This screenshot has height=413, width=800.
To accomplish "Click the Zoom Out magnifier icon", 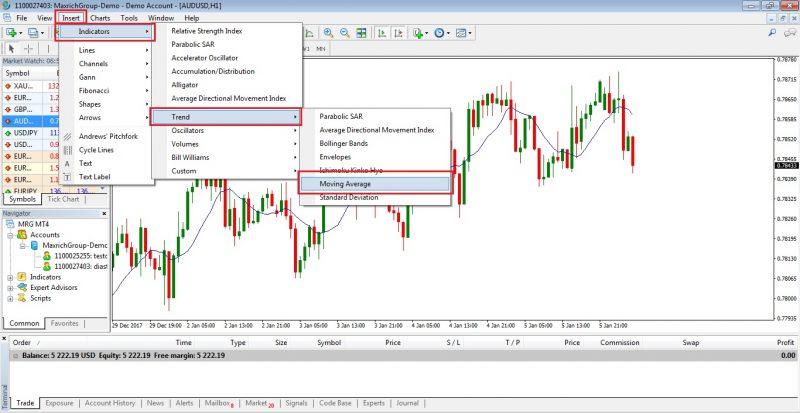I will pyautogui.click(x=345, y=33).
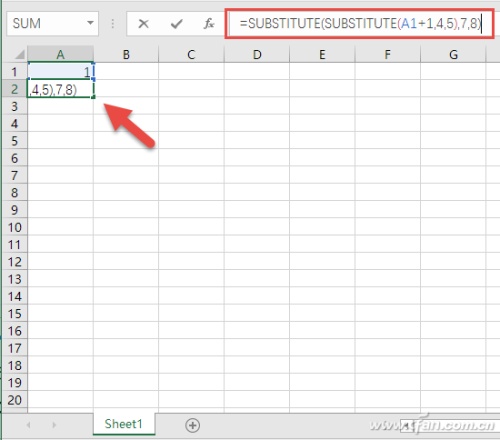
Task: Open Insert Function fx dialog
Action: tap(209, 24)
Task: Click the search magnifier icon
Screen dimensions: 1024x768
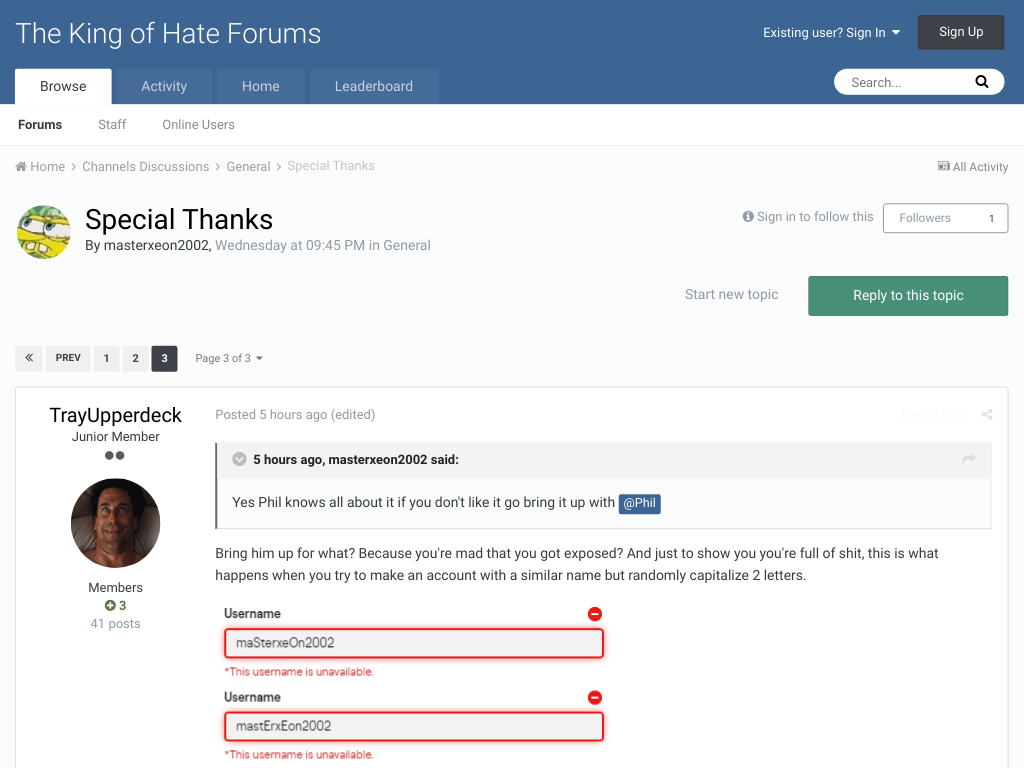Action: (x=982, y=82)
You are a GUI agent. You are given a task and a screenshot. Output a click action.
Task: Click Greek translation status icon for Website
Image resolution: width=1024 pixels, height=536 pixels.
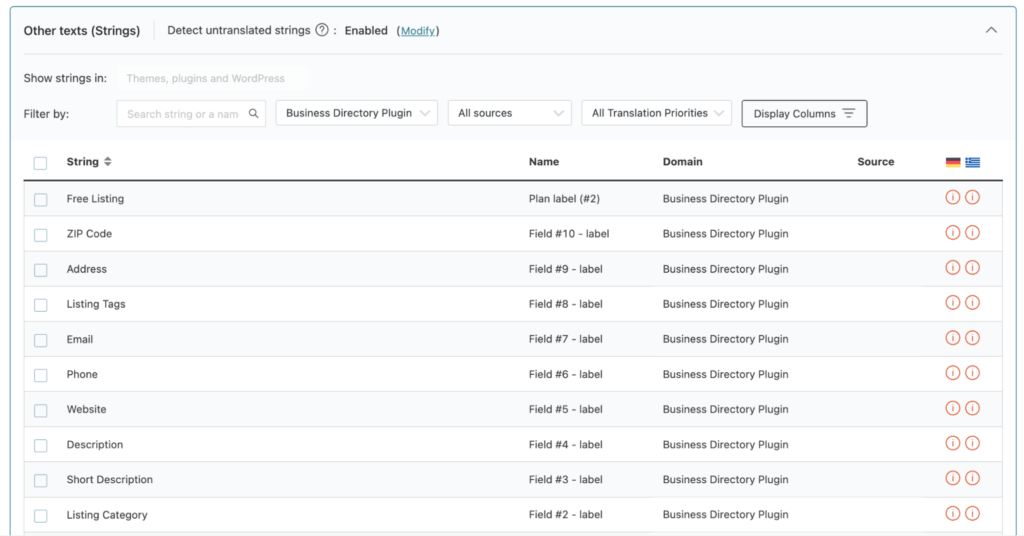(972, 408)
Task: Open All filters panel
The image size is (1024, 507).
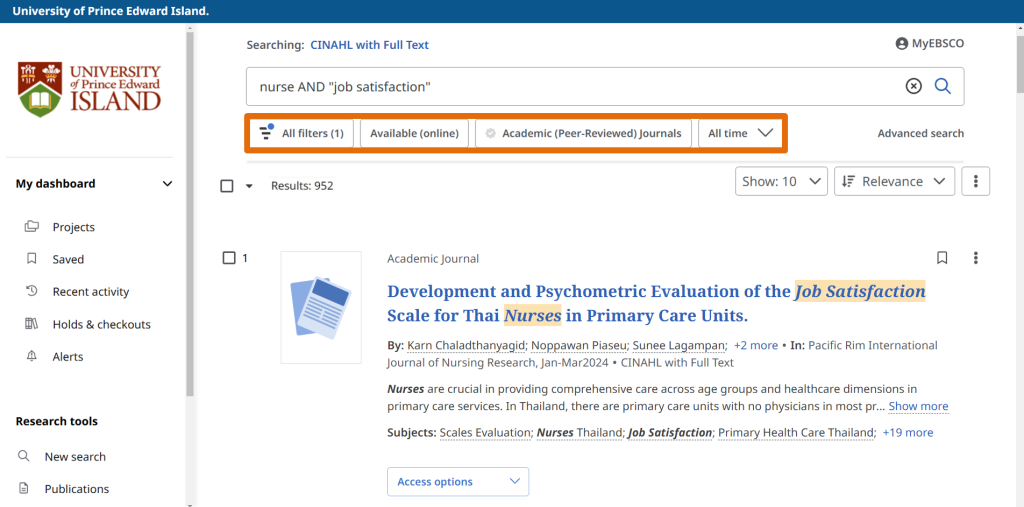Action: coord(301,133)

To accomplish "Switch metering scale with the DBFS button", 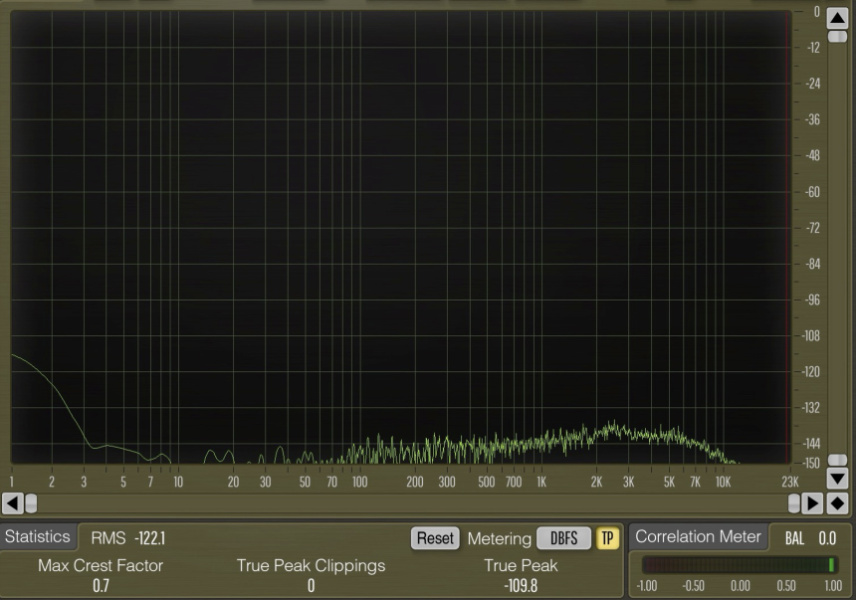I will pyautogui.click(x=564, y=538).
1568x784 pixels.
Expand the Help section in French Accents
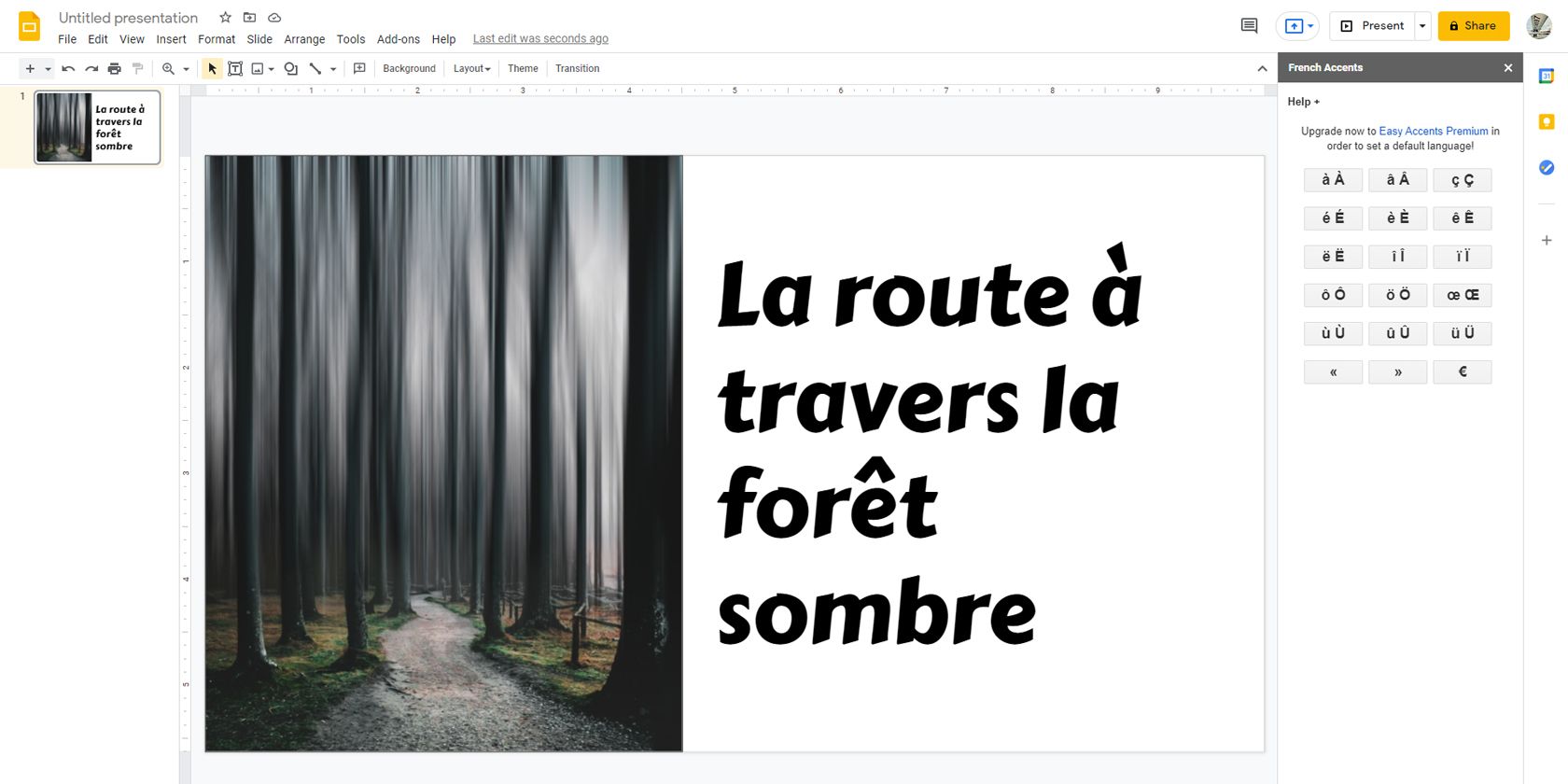[x=1303, y=102]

——

Task goal = This exercise requires the lines of the entries containing the string "screenshot".

Result for this task =
This screenshot has height=413, width=800.
You are a GUI agent. You are given a task and a screenshot. Output a click action.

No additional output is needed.